━━━━━ MATERIAL SUPPLIED

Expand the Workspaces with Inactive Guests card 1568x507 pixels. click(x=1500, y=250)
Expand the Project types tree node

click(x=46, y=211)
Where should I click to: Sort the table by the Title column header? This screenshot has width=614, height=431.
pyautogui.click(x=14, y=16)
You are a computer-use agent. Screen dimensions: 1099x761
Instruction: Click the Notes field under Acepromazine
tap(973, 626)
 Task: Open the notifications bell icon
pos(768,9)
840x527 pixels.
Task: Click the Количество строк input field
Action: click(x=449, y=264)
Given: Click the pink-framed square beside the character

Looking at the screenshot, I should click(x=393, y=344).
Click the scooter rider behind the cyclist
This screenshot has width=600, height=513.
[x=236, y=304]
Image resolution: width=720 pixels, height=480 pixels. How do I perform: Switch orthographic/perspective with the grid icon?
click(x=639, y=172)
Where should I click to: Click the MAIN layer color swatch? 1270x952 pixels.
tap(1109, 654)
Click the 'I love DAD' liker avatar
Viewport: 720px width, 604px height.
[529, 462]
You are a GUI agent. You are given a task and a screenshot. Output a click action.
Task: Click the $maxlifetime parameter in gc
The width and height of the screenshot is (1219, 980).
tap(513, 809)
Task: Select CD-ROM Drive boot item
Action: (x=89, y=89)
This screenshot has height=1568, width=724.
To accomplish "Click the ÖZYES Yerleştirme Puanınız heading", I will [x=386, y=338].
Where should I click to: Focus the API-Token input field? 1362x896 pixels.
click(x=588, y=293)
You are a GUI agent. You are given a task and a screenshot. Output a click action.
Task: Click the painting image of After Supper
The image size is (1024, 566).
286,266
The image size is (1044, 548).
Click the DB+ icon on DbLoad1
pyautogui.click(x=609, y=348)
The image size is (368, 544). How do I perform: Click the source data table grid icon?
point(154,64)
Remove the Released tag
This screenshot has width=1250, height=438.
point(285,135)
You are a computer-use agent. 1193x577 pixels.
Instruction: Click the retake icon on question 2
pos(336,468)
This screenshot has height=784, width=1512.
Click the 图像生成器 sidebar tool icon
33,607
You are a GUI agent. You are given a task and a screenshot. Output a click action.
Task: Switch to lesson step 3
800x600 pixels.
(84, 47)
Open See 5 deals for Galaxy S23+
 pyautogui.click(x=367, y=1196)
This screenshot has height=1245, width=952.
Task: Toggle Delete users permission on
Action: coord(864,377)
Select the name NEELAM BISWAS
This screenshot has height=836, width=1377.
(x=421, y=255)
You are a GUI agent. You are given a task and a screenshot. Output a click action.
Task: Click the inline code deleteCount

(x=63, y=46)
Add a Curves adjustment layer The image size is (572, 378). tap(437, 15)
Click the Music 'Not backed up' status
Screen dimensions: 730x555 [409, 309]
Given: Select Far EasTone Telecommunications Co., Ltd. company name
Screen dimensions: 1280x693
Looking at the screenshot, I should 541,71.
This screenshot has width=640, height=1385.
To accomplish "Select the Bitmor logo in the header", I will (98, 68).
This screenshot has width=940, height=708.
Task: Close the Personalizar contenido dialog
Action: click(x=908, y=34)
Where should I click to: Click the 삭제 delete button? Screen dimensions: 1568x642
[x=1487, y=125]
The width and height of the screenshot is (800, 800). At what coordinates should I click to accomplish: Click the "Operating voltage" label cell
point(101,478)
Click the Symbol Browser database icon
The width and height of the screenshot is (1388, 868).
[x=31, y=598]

━━━━━━━━━━

YOUR ASSIGNMENT — Please copy the data above in its entirety, exactly as written.

ANSWER SECTION —
Expand the Workspaces with Inactive Guests card 1568x507 pixels. click(x=1500, y=250)
Expand the Project types tree node

click(x=46, y=211)
Where should I click to: Sort the table by the Title column header? This screenshot has width=614, height=431.
pyautogui.click(x=14, y=16)
You are a computer-use agent. Screen dimensions: 1099x761
Instruction: Click the Notes field under Acepromazine
tap(973, 626)
 Task: Open the notifications bell icon
pos(768,9)
840x527 pixels.
Task: Click the Количество строк input field
Action: click(x=449, y=264)
Given: Click the pink-framed square beside the character

Looking at the screenshot, I should click(x=393, y=344).
Click the scooter rider behind the cyclist
This screenshot has width=600, height=513.
[x=236, y=304]
Image resolution: width=720 pixels, height=480 pixels. How do I perform: Switch orthographic/perspective with the grid icon?
click(x=639, y=172)
Where should I click to: Click the MAIN layer color swatch? 1270x952 pixels.
tap(1109, 654)
Click the 'I love DAD' liker avatar
Viewport: 720px width, 604px height.
[529, 462]
You are a GUI agent. You are given a task and a screenshot. Output a click action.
Task: Click the $maxlifetime parameter in gc
The width and height of the screenshot is (1219, 980).
tap(513, 809)
Task: Select CD-ROM Drive boot item
Action: (x=89, y=89)
This screenshot has height=1568, width=724.
To accomplish "Click the ÖZYES Yerleştirme Puanınız heading", I will [x=386, y=338].
Where should I click to: Focus the API-Token input field? 1362x896 pixels.
click(x=588, y=293)
You are a GUI agent. You are given a task and a screenshot. Output a click action.
Task: Click the painting image of After Supper
The image size is (1024, 566).
286,266
The image size is (1044, 548).
Click the DB+ icon on DbLoad1
pyautogui.click(x=609, y=348)
The image size is (368, 544). How do I perform: Click the source data table grid icon?
point(154,64)
Remove the Released tag
This screenshot has width=1250, height=438.
point(285,135)
You are a computer-use agent. 1193x577 pixels.
Instruction: Click the retake icon on question 2
pos(336,468)
This screenshot has height=784, width=1512.
Click the 图像生成器 sidebar tool icon
33,607
You are a GUI agent. You are given a task and a screenshot. Output a click action.
Task: Switch to lesson step 3
800x600 pixels.
(84, 47)
Open See 5 deals for Galaxy S23+
 pyautogui.click(x=367, y=1196)
This screenshot has height=1245, width=952.
Task: Toggle Delete users permission on
Action: coord(864,377)
Select the name NEELAM BISWAS
This screenshot has height=836, width=1377.
(x=421, y=255)
You are a GUI agent. You are given a task and a screenshot. Output a click action.
Task: Click the inline code deleteCount

(x=63, y=46)
Add a Curves adjustment layer The image size is (572, 378). tap(437, 15)
Click the Music 'Not backed up' status
Screen dimensions: 730x555 [409, 309]
Given: Select Far EasTone Telecommunications Co., Ltd. company name
Screen dimensions: 1280x693
Looking at the screenshot, I should 541,71.
This screenshot has width=640, height=1385.
To accomplish "Select the Bitmor logo in the header", I will (98, 68).
This screenshot has width=940, height=708.
Task: Close the Personalizar contenido dialog
Action: click(x=908, y=34)
Where should I click to: Click the 삭제 delete button? Screen dimensions: 1568x642
[x=1487, y=125]
The width and height of the screenshot is (800, 800). At what coordinates should I click to accomplish: Click the "Operating voltage" label cell
point(101,478)
Click the Symbol Browser database icon
The width and height of the screenshot is (1388, 868).
[x=31, y=598]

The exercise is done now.